Si las primeras páginas son un «shock», no se pierdan el resto, lleno de curvas, de esta carretera «Interestatal»
Una de las frases más citadas del escritor James Salter -cuya hija de veinticinco años murió en un accidente doméstico- es «Nunca he sido capaz de escribir sobre eso. Puede recitarse la muerte de reyes, pero no la de un hijo propio».
Sin embargo, Nathan Frey -protagonista de «Interestatal»- no puede dejar de recitar exactamente eso.
Y aquí vienen Frey y sus dos pequeñas hijas, por la autopista, de regreso a casa tras un fin de semana en Manhattan. Y de pronto se encienden los motores de un terremoto terrible que lo cambia todo para siempre. Lo que ocurre es algo tan incomprensible y monstruoso que el único consuelo que queda es contarlo y recontarlo, escribirlo y reescribirlo, una y otra vez. Del ánimo y resistencia del lector dependerá el acompañar a Frey y leerlo y releerlo.
Mientras lees te preguntas, entre lágrimas de dolor, cómo es posible que te estés riendo de todo eso
De atreverse y -superado el «shock» de las primeras páginas- seguir viaje, se habrá subido a uno de los libros indispensables de Stephen Dixon. Nacido en Nueva York en 1936, Dixon acelera y frena y vuelve a acelerar en «Interestatal»: una de esas Grandes Novelas Americanas (nominada al National Book Award en 1991) y una de esas contadas ocasiones en las que lo elegantemente experimental no está reñido con el sentimiento desgarrador y realista.
El Día de la Marmota
Aquí, el muy prolífico Dixon -escritor de escritores y maestro de la autoficción antes de que eso se pusiese de moda y a quien, como le gusta precisar, «The New Yorker» viene rechazando sus envíos desde hace más de medio siglo- combina a John Cheever con Nicholson Baker, a Thomas Bernhard con el Billy Pilgrim de Kurt Vonnegut, a Georges Perec con Donald Barthelme, el Día de la Marmota de Bill Murray con «Una noche de invierno un viajero», de Ítalo Calvino, a Kafka con Seinfeld y a Louie C. K. con Beckett.

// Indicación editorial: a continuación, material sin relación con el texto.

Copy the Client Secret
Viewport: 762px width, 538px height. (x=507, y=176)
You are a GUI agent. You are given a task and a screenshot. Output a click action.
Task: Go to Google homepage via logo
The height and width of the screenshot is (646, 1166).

Así, la primera de las ocho secciones -el aria que precede a las sucesivas siete variaciones- se lee, y se sufre, como una perfecta «nouvelle» que abarca décadas y condensa la totalidad del argumento. A continuación, Dixon –con su ojo clavado en un microscopio y el otro en un telescopio- irá y volverá y alterará. Así hasta alcanzar el más feliz de los finales, que, sospechamos, no es nada más que un mecanismo de defensa o una orden de «Al ataque».
Absolutamente todo
A diferencia de Salter, Dixon escribe mucho sobre algo que no conoce en carne propia. Pero en lo que sí parece ser todo un experto es en el convencimiento de que en cuestión de segundos puede salir tu número y tu nombre en la lotería de la catástrofe. En este sentido, «Interestatal» es un libro más que generoso: da y da y da y no deja de dar miedo.
«Interestatal» lleva en su ADN los genes de otra incontestable obra maestra de la literatura norteamericana, otra novela con padre enloquecido por su entorno y enloquecedor por sus obsesiones, otra cumbre del micro-macro: «Algo ha pasado», de Joseph «Trampa-22» Heller. Pero donde el ácido Bob Slocum de Heller, buscando extraviarse en desvíos y caminos secundarios, es incapaz hasta la última página de decirse y decirnos qué fue eso que pasó, el dulce Frey de Dixon no duda en contarlo absolutamente todo. Y, sí, Frey también es muy pero que muy gracioso. Con fraseo y dicción de un oscurísimo «stand-up comedian» trasnochado que, de pronto, provoca que te preguntes, entre lágrimas de dolor, cómo es posible que te estés riendo de todo eso.
Así que, mejor, pedirle un chiste de reyes y no de hijos.